§ Work request
Could you transcribe each entry below exactly, minus the images?

§ Source information
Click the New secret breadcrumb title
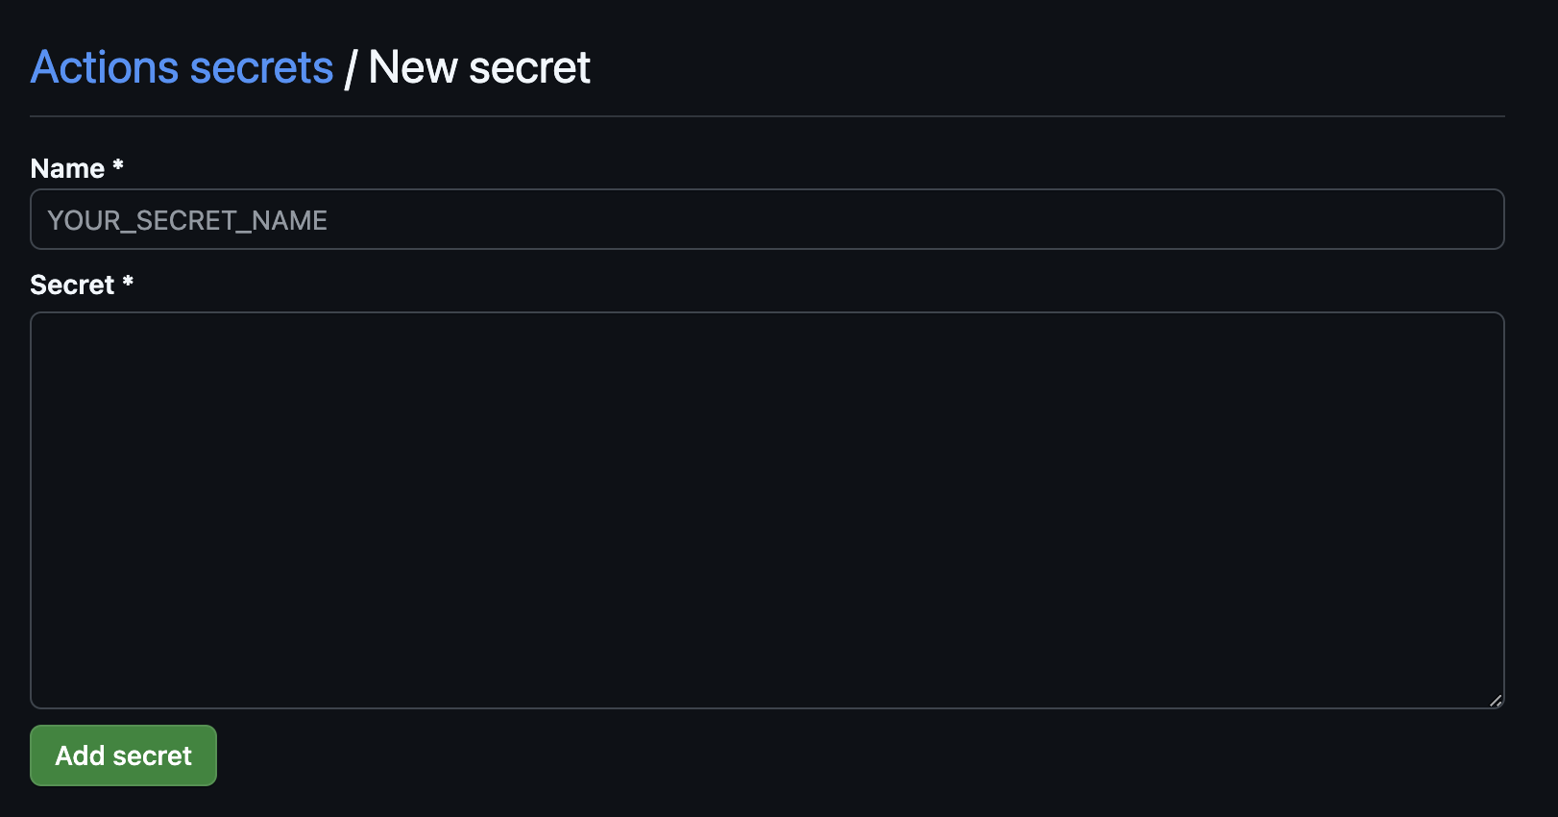This screenshot has width=1558, height=817. coord(480,66)
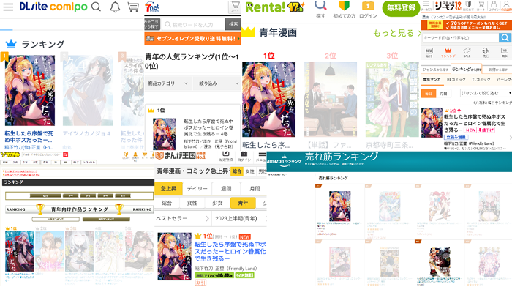This screenshot has height=287, width=512.
Task: Open the ジャンルで絞り込む dropdown
Action: (x=486, y=93)
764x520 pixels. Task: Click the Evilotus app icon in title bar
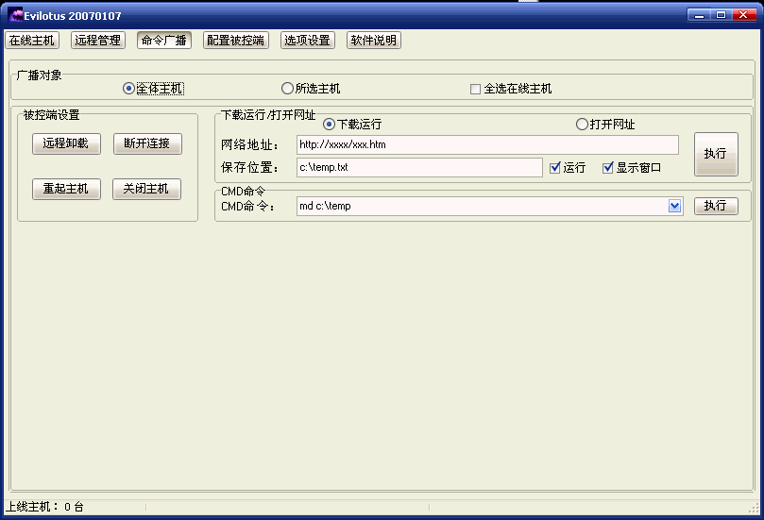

§ Worked solution
Click the New secret breadcrumb title
This screenshot has width=1558, height=817. coord(480,66)
This screenshot has height=287, width=512.
Task: Open the ジャンルで絞り込む dropdown
Action: (x=486, y=93)
764x520 pixels. Task: Click the Evilotus app icon in title bar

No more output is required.